The old story 21 dug up about Mariotti and Telender threatening to come to blows in the press box got me thinking. How common is this? And is Rick's quote right on, or a bunch of unprofessional bull?
"In all honesty," says Telander, "anybody who's ever written deadline journalism who hasn't gotten in a fight in the press box is somebody I wouldn't want to hire. People who aren't there don't know what it's like. People don't know the incredible pressures and tensions. People melt down all the time."
Have you ever gotten into a confrontation in a press box?
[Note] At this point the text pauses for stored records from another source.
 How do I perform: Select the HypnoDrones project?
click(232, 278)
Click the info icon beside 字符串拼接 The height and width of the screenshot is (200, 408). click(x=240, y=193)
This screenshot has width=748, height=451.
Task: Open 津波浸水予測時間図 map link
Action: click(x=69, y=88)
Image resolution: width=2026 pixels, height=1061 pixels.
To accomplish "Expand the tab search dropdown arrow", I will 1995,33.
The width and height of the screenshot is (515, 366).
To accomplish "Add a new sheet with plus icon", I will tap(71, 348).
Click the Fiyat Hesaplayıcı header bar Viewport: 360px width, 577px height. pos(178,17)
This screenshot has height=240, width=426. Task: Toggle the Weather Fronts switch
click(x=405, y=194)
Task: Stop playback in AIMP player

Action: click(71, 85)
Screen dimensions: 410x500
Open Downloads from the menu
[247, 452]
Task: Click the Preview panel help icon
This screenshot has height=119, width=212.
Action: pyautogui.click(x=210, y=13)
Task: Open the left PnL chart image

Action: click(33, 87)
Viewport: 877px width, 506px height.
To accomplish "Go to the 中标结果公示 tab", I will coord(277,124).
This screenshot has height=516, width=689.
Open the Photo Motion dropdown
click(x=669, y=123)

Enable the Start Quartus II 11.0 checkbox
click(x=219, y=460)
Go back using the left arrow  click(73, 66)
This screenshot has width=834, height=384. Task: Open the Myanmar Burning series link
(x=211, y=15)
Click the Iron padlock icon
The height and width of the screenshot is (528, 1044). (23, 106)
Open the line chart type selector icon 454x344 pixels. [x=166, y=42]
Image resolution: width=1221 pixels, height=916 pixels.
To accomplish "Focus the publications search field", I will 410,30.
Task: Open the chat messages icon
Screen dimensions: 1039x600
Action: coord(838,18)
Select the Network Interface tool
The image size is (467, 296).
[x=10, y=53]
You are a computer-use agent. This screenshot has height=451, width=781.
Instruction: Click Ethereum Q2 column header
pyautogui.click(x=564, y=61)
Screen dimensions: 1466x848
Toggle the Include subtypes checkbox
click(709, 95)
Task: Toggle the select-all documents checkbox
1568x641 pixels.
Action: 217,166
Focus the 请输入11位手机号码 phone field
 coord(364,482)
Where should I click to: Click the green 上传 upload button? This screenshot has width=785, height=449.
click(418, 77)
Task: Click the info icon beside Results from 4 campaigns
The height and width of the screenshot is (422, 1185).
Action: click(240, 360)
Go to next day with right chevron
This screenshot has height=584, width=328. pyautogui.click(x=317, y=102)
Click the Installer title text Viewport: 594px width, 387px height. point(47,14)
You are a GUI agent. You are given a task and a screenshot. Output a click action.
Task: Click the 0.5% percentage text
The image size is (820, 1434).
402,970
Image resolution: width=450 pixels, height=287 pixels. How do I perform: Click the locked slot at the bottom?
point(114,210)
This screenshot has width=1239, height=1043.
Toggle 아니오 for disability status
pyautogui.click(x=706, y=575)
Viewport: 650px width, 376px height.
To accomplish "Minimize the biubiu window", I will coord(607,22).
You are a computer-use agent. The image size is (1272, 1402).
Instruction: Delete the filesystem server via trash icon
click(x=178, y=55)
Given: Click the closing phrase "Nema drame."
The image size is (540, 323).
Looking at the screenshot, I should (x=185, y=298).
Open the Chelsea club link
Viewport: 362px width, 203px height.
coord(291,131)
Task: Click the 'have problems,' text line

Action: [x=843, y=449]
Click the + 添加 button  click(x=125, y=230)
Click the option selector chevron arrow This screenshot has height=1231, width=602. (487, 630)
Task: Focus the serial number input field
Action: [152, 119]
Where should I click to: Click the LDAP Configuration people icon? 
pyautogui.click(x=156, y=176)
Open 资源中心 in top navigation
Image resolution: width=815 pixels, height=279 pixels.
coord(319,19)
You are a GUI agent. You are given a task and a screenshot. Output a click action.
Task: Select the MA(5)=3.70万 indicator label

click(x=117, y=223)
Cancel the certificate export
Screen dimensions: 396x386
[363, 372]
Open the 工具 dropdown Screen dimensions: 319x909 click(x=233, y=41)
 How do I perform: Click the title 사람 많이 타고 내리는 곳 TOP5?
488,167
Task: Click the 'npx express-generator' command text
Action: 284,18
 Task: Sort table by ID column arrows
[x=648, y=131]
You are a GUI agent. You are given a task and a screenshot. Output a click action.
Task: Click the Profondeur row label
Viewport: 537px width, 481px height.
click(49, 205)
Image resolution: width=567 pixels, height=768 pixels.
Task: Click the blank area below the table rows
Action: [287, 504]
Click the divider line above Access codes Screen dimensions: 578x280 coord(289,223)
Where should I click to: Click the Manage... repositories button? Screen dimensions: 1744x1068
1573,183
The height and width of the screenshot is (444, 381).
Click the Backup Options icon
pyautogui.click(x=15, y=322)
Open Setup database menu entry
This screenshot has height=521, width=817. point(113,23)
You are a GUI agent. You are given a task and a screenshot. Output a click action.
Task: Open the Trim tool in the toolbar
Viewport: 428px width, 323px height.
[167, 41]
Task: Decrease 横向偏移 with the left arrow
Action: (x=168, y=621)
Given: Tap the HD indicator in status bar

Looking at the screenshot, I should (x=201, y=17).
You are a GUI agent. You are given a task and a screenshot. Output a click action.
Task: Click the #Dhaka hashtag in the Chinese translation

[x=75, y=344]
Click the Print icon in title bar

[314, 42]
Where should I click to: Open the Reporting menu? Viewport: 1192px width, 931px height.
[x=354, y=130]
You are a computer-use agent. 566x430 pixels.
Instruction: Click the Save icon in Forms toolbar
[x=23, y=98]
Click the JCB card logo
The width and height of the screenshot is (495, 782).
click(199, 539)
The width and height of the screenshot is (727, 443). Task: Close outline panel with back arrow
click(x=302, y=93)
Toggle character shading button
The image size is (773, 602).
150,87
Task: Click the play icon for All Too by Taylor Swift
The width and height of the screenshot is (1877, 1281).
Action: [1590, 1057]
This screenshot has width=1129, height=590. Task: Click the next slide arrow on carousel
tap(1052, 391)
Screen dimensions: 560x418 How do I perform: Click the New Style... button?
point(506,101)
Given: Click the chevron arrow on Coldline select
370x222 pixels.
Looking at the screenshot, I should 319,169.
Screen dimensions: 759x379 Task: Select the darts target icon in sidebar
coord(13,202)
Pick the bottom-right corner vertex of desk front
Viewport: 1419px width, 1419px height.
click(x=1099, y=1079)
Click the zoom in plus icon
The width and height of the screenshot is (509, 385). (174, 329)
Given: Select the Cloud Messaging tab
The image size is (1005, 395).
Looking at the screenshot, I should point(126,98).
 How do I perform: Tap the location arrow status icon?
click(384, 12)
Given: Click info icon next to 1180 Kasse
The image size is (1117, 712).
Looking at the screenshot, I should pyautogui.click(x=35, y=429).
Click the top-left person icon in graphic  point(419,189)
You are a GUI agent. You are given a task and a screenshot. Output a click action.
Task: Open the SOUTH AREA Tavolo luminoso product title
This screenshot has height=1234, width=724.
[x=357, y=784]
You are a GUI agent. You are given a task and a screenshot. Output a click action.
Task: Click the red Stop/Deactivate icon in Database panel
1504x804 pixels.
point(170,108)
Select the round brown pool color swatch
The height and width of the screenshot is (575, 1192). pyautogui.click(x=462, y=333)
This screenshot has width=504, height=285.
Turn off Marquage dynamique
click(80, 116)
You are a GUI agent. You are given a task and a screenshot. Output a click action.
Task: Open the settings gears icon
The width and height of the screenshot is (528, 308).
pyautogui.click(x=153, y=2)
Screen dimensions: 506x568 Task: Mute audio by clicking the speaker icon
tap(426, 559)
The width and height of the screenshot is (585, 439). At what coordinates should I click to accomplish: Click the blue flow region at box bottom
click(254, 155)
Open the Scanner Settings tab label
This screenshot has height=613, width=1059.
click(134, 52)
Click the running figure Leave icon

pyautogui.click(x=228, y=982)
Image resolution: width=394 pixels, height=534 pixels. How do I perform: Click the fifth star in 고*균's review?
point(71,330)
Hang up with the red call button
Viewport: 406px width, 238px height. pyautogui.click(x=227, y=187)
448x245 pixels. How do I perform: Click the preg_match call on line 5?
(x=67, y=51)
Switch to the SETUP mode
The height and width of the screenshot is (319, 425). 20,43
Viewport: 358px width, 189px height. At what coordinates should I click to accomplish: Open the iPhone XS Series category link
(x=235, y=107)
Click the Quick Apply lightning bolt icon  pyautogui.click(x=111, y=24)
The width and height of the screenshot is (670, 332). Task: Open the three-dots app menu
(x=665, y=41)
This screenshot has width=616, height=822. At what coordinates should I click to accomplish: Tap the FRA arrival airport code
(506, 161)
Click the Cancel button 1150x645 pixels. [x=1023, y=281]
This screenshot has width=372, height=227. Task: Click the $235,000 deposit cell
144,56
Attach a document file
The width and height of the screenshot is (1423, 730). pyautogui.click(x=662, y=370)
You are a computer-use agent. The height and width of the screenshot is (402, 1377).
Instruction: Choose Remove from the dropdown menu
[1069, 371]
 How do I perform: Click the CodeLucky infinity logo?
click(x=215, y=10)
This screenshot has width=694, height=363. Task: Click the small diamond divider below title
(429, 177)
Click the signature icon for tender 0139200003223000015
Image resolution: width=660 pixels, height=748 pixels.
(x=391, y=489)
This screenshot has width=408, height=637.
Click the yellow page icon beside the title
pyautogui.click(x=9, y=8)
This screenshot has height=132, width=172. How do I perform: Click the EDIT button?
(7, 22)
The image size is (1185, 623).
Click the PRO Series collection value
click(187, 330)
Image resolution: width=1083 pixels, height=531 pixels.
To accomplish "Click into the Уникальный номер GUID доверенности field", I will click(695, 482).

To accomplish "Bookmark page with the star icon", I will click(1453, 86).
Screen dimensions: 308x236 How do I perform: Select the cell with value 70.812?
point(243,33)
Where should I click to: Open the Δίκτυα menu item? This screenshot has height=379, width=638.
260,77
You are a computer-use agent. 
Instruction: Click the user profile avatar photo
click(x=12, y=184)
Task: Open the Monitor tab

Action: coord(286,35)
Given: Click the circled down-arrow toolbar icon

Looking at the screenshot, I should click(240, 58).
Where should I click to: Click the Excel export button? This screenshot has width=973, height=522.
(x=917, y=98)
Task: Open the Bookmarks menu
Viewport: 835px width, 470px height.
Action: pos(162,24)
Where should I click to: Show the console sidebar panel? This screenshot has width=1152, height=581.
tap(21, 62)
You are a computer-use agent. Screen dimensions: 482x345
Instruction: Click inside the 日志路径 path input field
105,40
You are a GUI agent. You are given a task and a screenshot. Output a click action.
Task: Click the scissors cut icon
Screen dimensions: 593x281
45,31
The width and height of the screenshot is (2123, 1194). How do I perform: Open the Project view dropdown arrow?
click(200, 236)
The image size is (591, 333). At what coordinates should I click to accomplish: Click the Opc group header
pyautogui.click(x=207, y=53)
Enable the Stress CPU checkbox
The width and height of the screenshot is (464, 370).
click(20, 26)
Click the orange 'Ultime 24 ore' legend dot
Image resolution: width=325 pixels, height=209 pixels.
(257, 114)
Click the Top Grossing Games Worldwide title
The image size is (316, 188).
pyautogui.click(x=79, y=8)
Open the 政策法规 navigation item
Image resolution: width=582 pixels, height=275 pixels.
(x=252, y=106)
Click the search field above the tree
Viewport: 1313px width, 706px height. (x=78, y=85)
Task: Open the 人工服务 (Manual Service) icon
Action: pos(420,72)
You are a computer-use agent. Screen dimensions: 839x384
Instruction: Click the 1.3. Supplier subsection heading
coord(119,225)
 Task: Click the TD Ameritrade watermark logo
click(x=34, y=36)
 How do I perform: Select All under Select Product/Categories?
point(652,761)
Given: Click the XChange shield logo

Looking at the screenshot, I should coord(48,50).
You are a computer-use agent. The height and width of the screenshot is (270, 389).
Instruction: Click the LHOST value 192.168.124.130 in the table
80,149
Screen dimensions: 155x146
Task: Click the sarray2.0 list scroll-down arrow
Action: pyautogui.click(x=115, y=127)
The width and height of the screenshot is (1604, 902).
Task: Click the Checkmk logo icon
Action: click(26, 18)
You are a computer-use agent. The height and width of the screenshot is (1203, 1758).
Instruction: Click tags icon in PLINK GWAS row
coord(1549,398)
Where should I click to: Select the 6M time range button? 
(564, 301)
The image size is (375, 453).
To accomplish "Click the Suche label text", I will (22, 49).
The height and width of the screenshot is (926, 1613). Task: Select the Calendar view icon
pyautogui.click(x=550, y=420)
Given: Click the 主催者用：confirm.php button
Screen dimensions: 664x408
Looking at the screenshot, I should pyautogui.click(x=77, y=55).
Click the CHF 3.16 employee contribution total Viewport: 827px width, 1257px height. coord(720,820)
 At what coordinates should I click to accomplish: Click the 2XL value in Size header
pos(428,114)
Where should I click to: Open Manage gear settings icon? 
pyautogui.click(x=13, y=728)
Once, on a 100-degree night in a press box with no AC, I was covering a college football game that ended in overtime 3 minutes before deadline. The team I was covering was ranked in the top 25, and is a fairly successful program from a BCS conference. They had just been upset in the season opener by an upstart, unranked program on the road. (Tiny town, awful press box, perhaps one of the worst Division I boxes I'd ever been in, but a huge deal to this school, which had never beaten a Top 25 team.) The Upstart Program's PR staff had been acting upprofessional all game -- cheering in the pressbox, cheering over the internal PA, using nicknames instead of real names on big plays by their team -- and after the game, some of them were singing the schools fight song and yuking it up quite loud. Stressing hard to get something better for the second edition, I somewhat rudely asked them to please be quiet, and was ignored. At that point, something in me snapped, and I yelled, loud and angry, "Would you please shut the fork up? There are people here trying to do their jobs!"
I'm sure they thought I was big-city scribe, acting like a big-city asshole, and I felt bad about it later, but they piped down, and the other guys who covered my team thought I was a hero. That's the closest I've ever come to a "press box fight," but I'd be interested in hearing some of your stories, with or without names.